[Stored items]
··········

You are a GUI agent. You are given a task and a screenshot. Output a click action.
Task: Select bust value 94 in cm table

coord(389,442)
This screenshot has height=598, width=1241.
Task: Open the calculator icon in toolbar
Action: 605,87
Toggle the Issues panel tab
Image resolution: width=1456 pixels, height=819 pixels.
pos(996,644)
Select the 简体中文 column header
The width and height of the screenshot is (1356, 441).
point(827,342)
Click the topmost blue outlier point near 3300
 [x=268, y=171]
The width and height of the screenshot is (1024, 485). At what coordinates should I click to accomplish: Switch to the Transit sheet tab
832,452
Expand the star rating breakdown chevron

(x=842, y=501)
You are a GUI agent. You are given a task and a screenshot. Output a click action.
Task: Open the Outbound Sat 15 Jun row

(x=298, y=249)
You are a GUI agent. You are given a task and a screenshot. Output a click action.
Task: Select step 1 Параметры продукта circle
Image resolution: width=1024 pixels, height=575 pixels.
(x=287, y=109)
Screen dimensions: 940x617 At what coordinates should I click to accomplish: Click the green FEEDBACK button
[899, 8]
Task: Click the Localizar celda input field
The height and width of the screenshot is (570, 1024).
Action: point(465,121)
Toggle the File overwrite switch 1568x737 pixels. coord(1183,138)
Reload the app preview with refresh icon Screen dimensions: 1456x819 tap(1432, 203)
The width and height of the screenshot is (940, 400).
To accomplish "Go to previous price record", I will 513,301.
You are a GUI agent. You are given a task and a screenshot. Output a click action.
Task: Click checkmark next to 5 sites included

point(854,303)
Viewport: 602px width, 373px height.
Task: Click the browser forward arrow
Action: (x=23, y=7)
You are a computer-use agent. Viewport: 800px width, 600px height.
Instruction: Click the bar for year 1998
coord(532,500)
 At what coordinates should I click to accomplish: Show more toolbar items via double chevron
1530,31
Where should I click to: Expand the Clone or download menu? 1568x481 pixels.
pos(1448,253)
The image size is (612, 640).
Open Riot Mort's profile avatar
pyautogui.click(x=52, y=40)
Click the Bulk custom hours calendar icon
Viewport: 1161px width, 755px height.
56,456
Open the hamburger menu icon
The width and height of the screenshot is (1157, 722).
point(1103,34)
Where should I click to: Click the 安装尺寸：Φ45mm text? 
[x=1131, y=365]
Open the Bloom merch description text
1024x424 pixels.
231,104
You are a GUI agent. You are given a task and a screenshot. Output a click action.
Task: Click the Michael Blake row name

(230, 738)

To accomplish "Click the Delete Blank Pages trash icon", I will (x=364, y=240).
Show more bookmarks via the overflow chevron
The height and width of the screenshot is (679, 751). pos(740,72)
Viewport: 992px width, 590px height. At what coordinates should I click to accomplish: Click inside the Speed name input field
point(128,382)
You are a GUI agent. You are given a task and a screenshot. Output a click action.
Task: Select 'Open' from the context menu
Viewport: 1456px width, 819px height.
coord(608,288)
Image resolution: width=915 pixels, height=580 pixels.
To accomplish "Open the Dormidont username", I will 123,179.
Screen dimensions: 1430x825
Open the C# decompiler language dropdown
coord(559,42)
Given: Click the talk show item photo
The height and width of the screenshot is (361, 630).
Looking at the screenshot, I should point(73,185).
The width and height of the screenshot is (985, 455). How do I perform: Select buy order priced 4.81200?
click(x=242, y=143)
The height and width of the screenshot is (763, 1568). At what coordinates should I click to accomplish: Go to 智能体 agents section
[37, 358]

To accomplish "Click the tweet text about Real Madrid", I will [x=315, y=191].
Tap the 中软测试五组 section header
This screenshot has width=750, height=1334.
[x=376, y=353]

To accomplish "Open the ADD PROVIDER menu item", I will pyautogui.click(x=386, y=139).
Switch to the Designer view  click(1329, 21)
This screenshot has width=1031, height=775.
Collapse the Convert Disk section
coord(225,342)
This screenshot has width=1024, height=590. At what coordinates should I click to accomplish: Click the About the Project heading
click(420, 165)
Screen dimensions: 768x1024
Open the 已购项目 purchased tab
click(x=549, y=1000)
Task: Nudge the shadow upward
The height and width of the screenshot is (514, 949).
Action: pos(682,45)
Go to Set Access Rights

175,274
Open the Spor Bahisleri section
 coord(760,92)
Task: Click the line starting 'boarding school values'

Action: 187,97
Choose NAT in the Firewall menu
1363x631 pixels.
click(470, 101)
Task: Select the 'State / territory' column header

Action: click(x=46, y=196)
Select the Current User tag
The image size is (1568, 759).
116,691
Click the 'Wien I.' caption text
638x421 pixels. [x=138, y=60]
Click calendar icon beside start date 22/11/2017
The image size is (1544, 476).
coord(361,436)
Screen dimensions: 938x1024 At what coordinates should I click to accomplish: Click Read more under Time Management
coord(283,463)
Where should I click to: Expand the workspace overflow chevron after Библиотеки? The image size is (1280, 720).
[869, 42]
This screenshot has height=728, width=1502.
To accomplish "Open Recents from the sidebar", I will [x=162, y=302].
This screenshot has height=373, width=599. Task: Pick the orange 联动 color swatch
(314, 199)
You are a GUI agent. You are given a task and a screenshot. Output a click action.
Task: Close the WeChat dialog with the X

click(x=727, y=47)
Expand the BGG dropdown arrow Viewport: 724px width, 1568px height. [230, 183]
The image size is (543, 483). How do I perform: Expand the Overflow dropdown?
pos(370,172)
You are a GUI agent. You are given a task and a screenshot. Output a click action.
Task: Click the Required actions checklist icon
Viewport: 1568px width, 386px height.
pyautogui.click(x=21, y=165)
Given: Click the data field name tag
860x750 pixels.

··········

*Activity*. Repeat each record exactly. Omit nothing.

*Result for this task*.
You are a GUI agent. You are given a task and a screenshot. Output a click action.
Task: Select bust value 94 in cm table

coord(389,442)
This screenshot has height=598, width=1241.
Task: Open the calculator icon in toolbar
Action: 605,87
Toggle the Issues panel tab
Image resolution: width=1456 pixels, height=819 pixels.
pos(996,644)
Select the 简体中文 column header
The width and height of the screenshot is (1356, 441).
point(827,342)
Click the topmost blue outlier point near 3300
 [x=268, y=171]
The width and height of the screenshot is (1024, 485). At what coordinates should I click to accomplish: Switch to the Transit sheet tab
832,452
Expand the star rating breakdown chevron

(x=842, y=501)
You are a GUI agent. You are given a task and a screenshot. Output a click action.
Task: Open the Outbound Sat 15 Jun row

(x=298, y=249)
You are a GUI agent. You are given a task and a screenshot. Output a click action.
Task: Select step 1 Параметры продукта circle
Image resolution: width=1024 pixels, height=575 pixels.
(x=287, y=109)
Screen dimensions: 940x617 At what coordinates should I click to accomplish: Click the green FEEDBACK button
[899, 8]
Task: Click the Localizar celda input field
The height and width of the screenshot is (570, 1024).
Action: point(465,121)
Toggle the File overwrite switch 1568x737 pixels. coord(1183,138)
Reload the app preview with refresh icon Screen dimensions: 1456x819 tap(1432, 203)
The width and height of the screenshot is (940, 400).
To accomplish "Go to previous price record", I will 513,301.
You are a GUI agent. You are given a task and a screenshot. Output a click action.
Task: Click checkmark next to 5 sites included

point(854,303)
Viewport: 602px width, 373px height.
Task: Click the browser forward arrow
Action: (x=23, y=7)
You are a computer-use agent. Viewport: 800px width, 600px height.
Instruction: Click the bar for year 1998
coord(532,500)
 At what coordinates should I click to accomplish: Show more toolbar items via double chevron
1530,31
Where should I click to: Expand the Clone or download menu? 1568x481 pixels.
pos(1448,253)
The image size is (612, 640).
Open Riot Mort's profile avatar
pyautogui.click(x=52, y=40)
Click the Bulk custom hours calendar icon
Viewport: 1161px width, 755px height.
56,456
Open the hamburger menu icon
The width and height of the screenshot is (1157, 722).
point(1103,34)
Where should I click to: Click the 安装尺寸：Φ45mm text? 
[x=1131, y=365]
Open the Bloom merch description text
1024x424 pixels.
231,104
You are a GUI agent. You are given a task and a screenshot. Output a click action.
Task: Click the Michael Blake row name

(230, 738)

To accomplish "Click the Delete Blank Pages trash icon", I will (x=364, y=240).
Show more bookmarks via the overflow chevron
The height and width of the screenshot is (679, 751). pos(740,72)
Viewport: 992px width, 590px height. At what coordinates should I click to accomplish: Click inside the Speed name input field
point(128,382)
You are a GUI agent. You are given a task and a screenshot. Output a click action.
Task: Select 'Open' from the context menu
Viewport: 1456px width, 819px height.
coord(608,288)
Image resolution: width=915 pixels, height=580 pixels.
To accomplish "Open the Dormidont username", I will 123,179.
Screen dimensions: 1430x825
Open the C# decompiler language dropdown
coord(559,42)
Given: Click the talk show item photo
The height and width of the screenshot is (361, 630).
Looking at the screenshot, I should point(73,185).
The width and height of the screenshot is (985, 455). How do I perform: Select buy order priced 4.81200?
click(x=242, y=143)
The height and width of the screenshot is (763, 1568). At what coordinates should I click to accomplish: Go to 智能体 agents section
[37, 358]

To accomplish "Click the tweet text about Real Madrid", I will [x=315, y=191].
Tap the 中软测试五组 section header
This screenshot has width=750, height=1334.
[x=376, y=353]

To accomplish "Open the ADD PROVIDER menu item", I will pyautogui.click(x=386, y=139).
Switch to the Designer view  click(1329, 21)
This screenshot has width=1031, height=775.
Collapse the Convert Disk section
coord(225,342)
This screenshot has width=1024, height=590. At what coordinates should I click to accomplish: Click the About the Project heading
click(420, 165)
Screen dimensions: 768x1024
Open the 已购项目 purchased tab
click(x=549, y=1000)
Task: Nudge the shadow upward
The height and width of the screenshot is (514, 949).
Action: pos(682,45)
Go to Set Access Rights

175,274
Open the Spor Bahisleri section
 coord(760,92)
Task: Click the line starting 'boarding school values'

Action: 187,97
Choose NAT in the Firewall menu
1363x631 pixels.
click(470, 101)
Task: Select the 'State / territory' column header

Action: click(x=46, y=196)
Select the Current User tag
The image size is (1568, 759).
116,691
Click the 'Wien I.' caption text
638x421 pixels. [x=138, y=60]
Click calendar icon beside start date 22/11/2017
The image size is (1544, 476).
coord(361,436)
Screen dimensions: 938x1024 At what coordinates should I click to accomplish: Click Read more under Time Management
coord(283,463)
Where should I click to: Expand the workspace overflow chevron after Библиотеки? The image size is (1280, 720).
[869, 42]
This screenshot has height=728, width=1502.
To accomplish "Open Recents from the sidebar", I will [x=162, y=302].
This screenshot has height=373, width=599. Task: Pick the orange 联动 color swatch
(314, 199)
You are a GUI agent. You are given a task and a screenshot. Output a click action.
Task: Close the WeChat dialog with the X

click(x=727, y=47)
Expand the BGG dropdown arrow Viewport: 724px width, 1568px height. [230, 183]
The image size is (543, 483). How do I perform: Expand the Overflow dropdown?
pos(370,172)
You are a GUI agent. You are given a task and a screenshot. Output a click action.
Task: Click the Required actions checklist icon
Viewport: 1568px width, 386px height.
pyautogui.click(x=21, y=165)
Given: Click the data field name tag
860x750 pixels.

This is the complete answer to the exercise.